# Leather Holsters?



## Finnegan (Sep 7, 2007)

I'm looking for a good quality, open carry, leather holster for an N frame revolver. Does anyone know a local dealer (Wasatch Front) who carries such things?


----------



## .45 (Sep 21, 2007)

Finnegan said:


> I'm looking for a good quality, open carry, leather holster for an N frame revolver. Does anyone know a local dealer (Wasatch Front) who carries such things?


Finn....what are you after ? Bianchi? Kirkpatrick? Galco? Triple K ?....Impact should have one or two of what you're after, or even Dougs. I've also heard Skaggs sells this stuff..
http://www.skaggsfire.com/about.html

I know it says uniforms, but I've been told they have a lot of L E stuff...


----------



## Gee LeDouche (Sep 21, 2007)

I know the Gift House carries a few nice leather bianchi holsters, but if your coming from sandy I would try sportsmans first. or even online.


----------



## Finnegan (Sep 7, 2007)

I've tried the obvious places - Sportsman's, Cabela's, Gallenson's, Doug's. They've got lots of holsters for ACP and concealed carry, but not for large revolvers unless it's got a long barrel. My gun has a 2.5" barrel, but even a 4" holster would be okay.

I've got a Galco for my .45 and I won't buy another one. The retainer snap wore out in no time and the leather stretched.

Kirkpatrick makes some good looking holsters, but for a pretty penny. So I'm reluctant to just buy one online based just on a picture.

I'm starting to think maybe I shouldn't be so lazy...just make one, eh? Can't be that tough?


----------



## Frisco Pete (Sep 22, 2007)

I have bought most of mine off of the internet directly from the maker and haven't had any issues, but they are all well-know outfits. Most take a while to custom make you one with your finish and leather choice options though. While a bit more expensive perhaps, they sure are nice and should last a very long time. Personally, I would look at: 
Kramer Handgun leather http://www.kramerleather.com/,
Milt Sparks http://www.miltsparks.com/, 
El Paso Saddlery http://www.epsaddlery.com/,
DeSantis http://www.desantisholster.com/
all of which have very well-thought-of lines of holsters among the gun press - if you want a top-drawer outfit like it sounds like you do.

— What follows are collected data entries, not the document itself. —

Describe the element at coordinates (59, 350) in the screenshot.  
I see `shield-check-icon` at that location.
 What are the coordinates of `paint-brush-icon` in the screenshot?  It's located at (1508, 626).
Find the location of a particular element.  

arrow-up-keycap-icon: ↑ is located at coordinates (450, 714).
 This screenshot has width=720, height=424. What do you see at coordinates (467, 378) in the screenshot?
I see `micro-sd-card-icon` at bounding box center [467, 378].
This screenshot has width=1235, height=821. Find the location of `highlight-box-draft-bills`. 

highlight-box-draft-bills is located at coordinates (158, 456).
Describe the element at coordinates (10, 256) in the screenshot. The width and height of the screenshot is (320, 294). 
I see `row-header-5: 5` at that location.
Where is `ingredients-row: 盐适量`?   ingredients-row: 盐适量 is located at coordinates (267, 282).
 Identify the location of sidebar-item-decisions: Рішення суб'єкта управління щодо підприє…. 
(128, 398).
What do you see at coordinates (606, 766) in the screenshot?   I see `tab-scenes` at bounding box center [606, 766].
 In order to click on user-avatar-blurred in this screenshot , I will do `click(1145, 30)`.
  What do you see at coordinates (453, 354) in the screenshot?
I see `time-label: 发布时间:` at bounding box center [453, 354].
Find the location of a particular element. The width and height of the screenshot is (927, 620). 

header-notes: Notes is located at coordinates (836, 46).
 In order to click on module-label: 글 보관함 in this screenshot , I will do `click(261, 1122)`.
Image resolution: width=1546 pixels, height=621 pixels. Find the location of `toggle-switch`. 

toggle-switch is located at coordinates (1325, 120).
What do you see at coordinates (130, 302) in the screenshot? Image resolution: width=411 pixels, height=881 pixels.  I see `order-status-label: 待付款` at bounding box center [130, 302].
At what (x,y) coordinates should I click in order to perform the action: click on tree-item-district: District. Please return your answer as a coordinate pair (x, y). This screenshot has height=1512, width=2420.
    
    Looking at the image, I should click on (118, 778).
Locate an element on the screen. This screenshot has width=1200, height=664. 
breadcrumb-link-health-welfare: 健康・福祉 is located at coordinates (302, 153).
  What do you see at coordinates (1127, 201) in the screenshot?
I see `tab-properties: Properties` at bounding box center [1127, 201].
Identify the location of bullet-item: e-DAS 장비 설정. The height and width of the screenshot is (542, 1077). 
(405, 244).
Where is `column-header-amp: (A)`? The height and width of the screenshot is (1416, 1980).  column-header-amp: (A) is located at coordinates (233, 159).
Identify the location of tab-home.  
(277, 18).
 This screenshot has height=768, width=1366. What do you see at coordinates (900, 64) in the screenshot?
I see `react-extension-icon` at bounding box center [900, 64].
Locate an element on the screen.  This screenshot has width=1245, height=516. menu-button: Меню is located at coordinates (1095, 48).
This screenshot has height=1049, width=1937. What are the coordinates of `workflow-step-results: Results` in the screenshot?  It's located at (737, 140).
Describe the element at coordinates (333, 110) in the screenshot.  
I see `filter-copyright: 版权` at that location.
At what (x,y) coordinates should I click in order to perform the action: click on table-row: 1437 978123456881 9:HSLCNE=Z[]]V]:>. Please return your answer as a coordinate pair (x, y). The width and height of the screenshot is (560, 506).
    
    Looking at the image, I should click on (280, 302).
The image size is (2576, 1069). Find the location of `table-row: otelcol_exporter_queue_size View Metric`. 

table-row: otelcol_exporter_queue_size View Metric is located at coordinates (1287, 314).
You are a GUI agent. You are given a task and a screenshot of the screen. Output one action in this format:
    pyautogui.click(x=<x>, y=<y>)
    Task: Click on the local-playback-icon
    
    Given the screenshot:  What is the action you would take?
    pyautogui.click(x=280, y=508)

Of the local options - my son bought a Triple-K holster for his Ruger Single-Six that is a good holster. Sportsman's W carry the line, but not the model/length for his gun so we ordered direct from Triple-K, where it was made up to spec (including finish options). 
We wanted a thumb-break holster for a Single-Action for riding ATVs and other activities where a secured handgun is desired - which is hard to find because most SA holsters are traditional cowboy styles with poor retention - and Triple-K was about the only one I found offers that type (thumb-break) for SAs. http://www.triplek.com/Pages/ShowProduct.cfm?CatID=18&Tier=Catagories


----------



## Finnegan (Sep 7, 2007)

Thanks for all the help, guys. I appreciate it.

As it turns out, I bought online from Nevada Gun Leather. Nobody carries holsters for my .44 Mag in stock except for Triple-K, but they only carry a shoulder holster. So NGL is making it custom for me. I'm sure other companies would do the same, but NGL has the best price. Stamped, lined and wet pressed for under $100. I'm a happy camper...or will be come the end of August.


----------



## .45 (Sep 21, 2007)

Custom ?? Under 100 bucks? Sounds pretty good Finn...


----------



## Frisco Pete (Sep 22, 2007)

Let us know how is it when you get it. Likely we can add Nevada Gun Leather to our list of good outfits.


----------